__Required actions__
1. Could you reproduce the biography of Jerlando F. L. Jackson between "Jackson, J. F. L., & O’Callaghan, E. M. (2011)" and "Education, 50, 460-482.", inclusive?
2. Can you carry on the biography of Jerlando F. L. Jackson, picking up right after its final line?

## Begin Passage

Jerlando F. L. Jackson is an American educator studying organizational science in higher education, with a special interest in hiring practices, career mobility, workforce diversity and workplace discrimination.

He is the Vilas Distinguished Professor of Higher Education at the University of Wisconsin–Madison and director and chief research scientist for Wisconsin’s Equity and Inclusion Laboratory (Wei LAB) in the Wisconsin Center for Education Research.

Early life and education
Jerlando F. L. Jackson was born in Ashburn, Georgia, but grew up in Fort Benning, Georgia, the son of a drill sergeant. He earned his bachelor's degree in music education from the University of Southern Mississippi, his master's degree in higher education administration from Auburn University and a Ph.D. in higher education from Iowa State University.

Career
In 2000, he began his career in the University of Wisconsin–Madison School of Education, becoming the first African American faculty member in the Department of Educational Leadership and Policy Analysis. He earned tenure in 2007, was promoted to full professor in 2011, and then rewarded with a named professorship from the Vilas Estate Trustees in 2012.

Career
Jackson conducts research on and evaluations of interventions designed to broaden participation for underrepresented group in STEM fields. In 2010, he founded the Wei LAB, a social science research laboratory investigating ways to promote equitable learning and work environments in education. Through the Wei LAB, Jackson is principal investigator for the National Study of Intercollegiate Athletics (NSIA), which studies hiring processes and workplace climate of collegiate athletic departments. The LAB is also assisting National Science Foundation-funded efforts such as the Institute for African American Mentoring in Computing Sciences (iAAMCS). In 2012, it founded the International Colloquium for Black Males in Education, a convening that gathers global experts at a different university or institute annually.

Selected bibliography 
Selected articles
Jackson, J. F. L., Charleston, L. J., & Gilbert, J. E. (2014) The Use Regional Data Collection to Inform University Led Initiatives: The Case of a STEM Education SWOT Analysis. Journal of STEM Education, 15(1), 11-19. 
Jackson, J. F. L., Charleston, L. J., Gilbert, J. E., & Seals, C. (2013). Changing Attitudes About Computing Science at Historically Black Colleges and Universities: Benefits of an Intervention Program Designed for Undergraduates. Journal of African American Studies, 17, 162-173. 
Jackson, J. F. L., & O’Callaghan, E. M. (2011) Understanding Employment Disparities Using Glass Ceiling Effects Criteria: An Examination of Race/Ethnicity and Senior-Level Position Attainment Across the Academic Workforce. Journal of the Professoriate, 5(2), 67-99.
Jackson, J. F. L., & O’Callaghan, E. M. (2009).What Do We Know About Glass Ceiling Effects? A Taxonomy and Critical Review to Inform Higher Education Research. Research in Higher Education, 50, 460-482.

## End Passage
## Begin Available data

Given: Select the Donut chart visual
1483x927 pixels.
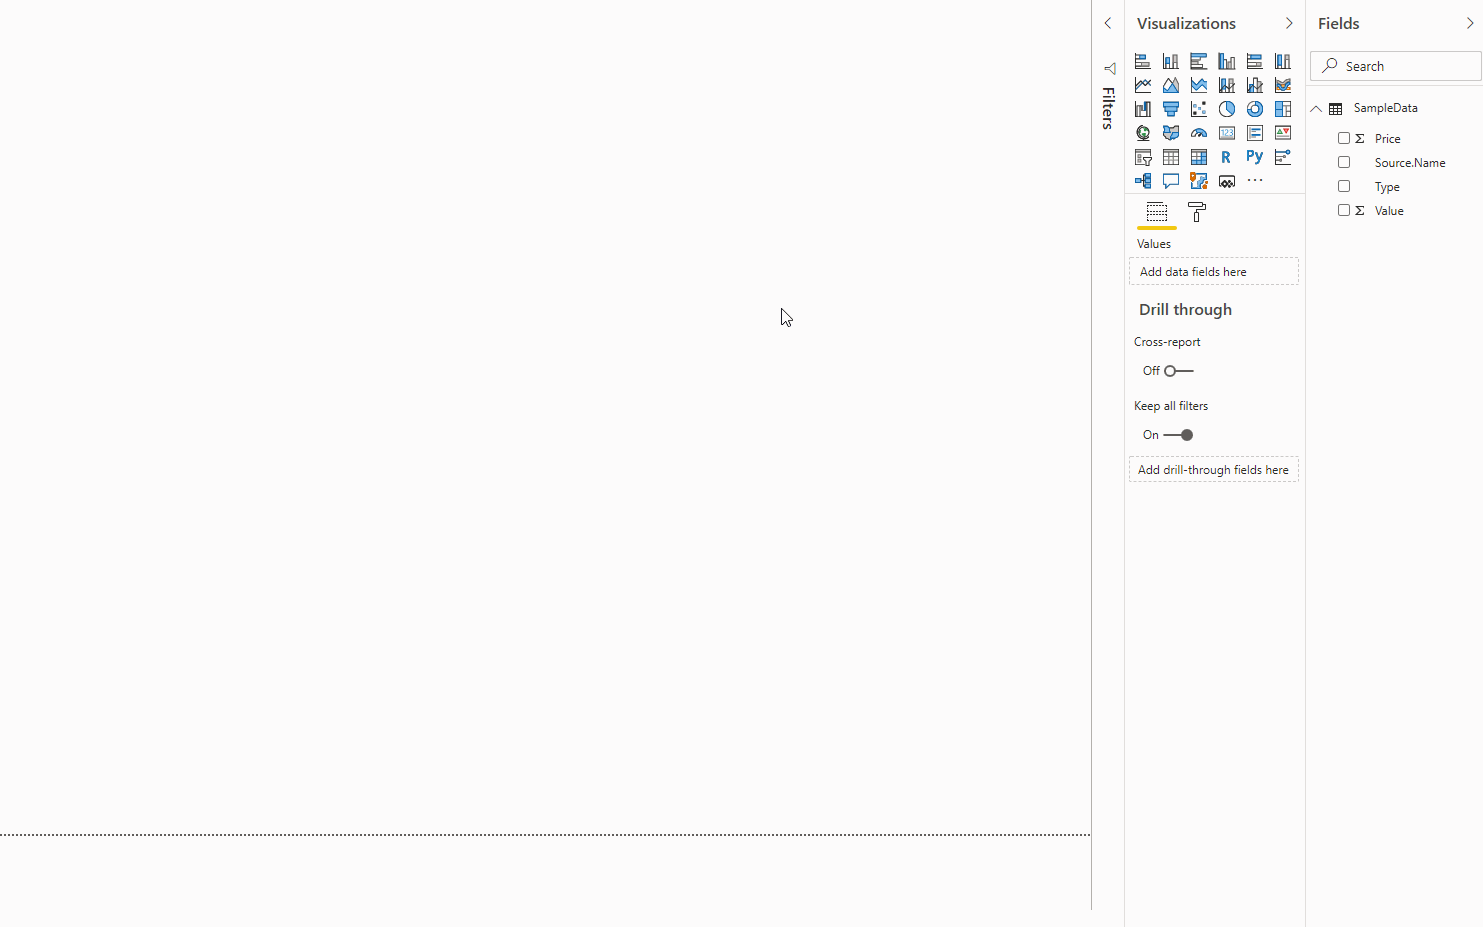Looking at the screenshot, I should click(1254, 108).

## End Available data

__Answer set__
1.
Jackson, J. F. L., & O’Callaghan, E. M. (2011) Understanding Employment Disparities Using Glass Ceiling Effects Criteria: An Examination of Race/Ethnicity and Senior-Level Position Attainment Across the Academic Workforce. Journal of the Professoriate, 5(2), 67-99.
Jackson, J. F. L., & O’Callaghan, E. M. (2009).What Do We Know About Glass Ceiling Effects? A Taxonomy and Critical Review to Inform Higher Education Research. Research in Higher Education, 50, 460-482.

2.
Chapters in edited texts
Jackson, J. F. L., O’Callaghan, E. M., & Adserias, R. P. (2014). Approximating Glass Ceiling Effects Using Cross-Sectional Data. In J. F. L. Jackson, E. M. O’Callaghan, & R. A. Leon (Eds.), (2014). Measuring Glass Ceiling Effects in Higher Education: Opportunities and Challenges. New Directions for Institutional Research (159) (pp. 37–47).  Jossey-Bass Press.  
Jackson, J. F. L., Charleston, L. J., George, P. L., & Gilbert, J. E. (2012). Factors that Attract African American Males to Computer Science: A Study of Aspiring and Current Professionals. In M. C. Brown & T. E. Dancy (Eds.), African American Males and Education: Researching the Convergence of Race and Identity (pp. 189 – 201). Information Age.
Jackson, J. F. L., Charleston, L. J., Lewis, C. W., Gilbert, J. E., & Middleton, L. P. (2012). Rising STEM Occupational Demands and Low American American Participants in Arizona’s Scientific Workforce: Do Attitudes Toward STEM College Majors and Careers Matter? The State of Black Arizona: Volume III. Phoenix, AZ: Arizona State University. 
Jackson, J. F. L., & Charleston, L. J. (2012). Differential Gender Outcomes of Career Exploration Sessions for African American Undergraduates: An Examination of a Computing Science Outreach Effort at Predominantly White Institutions. In C. R. Chambers & R. V. Sharpe (Eds.), Black African Female Undergraduates on Campus: Success and Challenges (pp. 185–197). Emerald Group Publishing.

Books
Jackson, J. F. L. (Ed.). (2007). Strengthening the Educational Pipeline for African Americans: Informing Research, Policy, and Practice. SUNY Press.
Jackson, J. F. L., & Terrell, M. C. (Eds.) (2007). Creating and Maintaining Safe Campuses: A Sourcebook for Evaluating and Enhancing Safety Programs. Stylus Publishing. 
Jackson, J. F. L., & O’Callaghan, E. M. (2009). Ethnic and Racial Administrative Diversity: Understanding Work Life Realities and Experiences in Higher Education. Jossey-Bass Press. 
Harper, S. R., & Jackson, J. F. L. (Eds.). (2010). Introduction to American Higher Education. Routledge Press. 
Jackson, J. F. L., O’Callaghan, E. M., & Leon, R. A.  (Eds.). (2014). Measuring Glass Ceiling Effects in Higher Education: Opportunities and Challenges. New Directions for Institutional Research (159), Jossey-Bass Press.

References

External links
Wisconsin's Equity and Inclusion Laboratory (Wei LAB)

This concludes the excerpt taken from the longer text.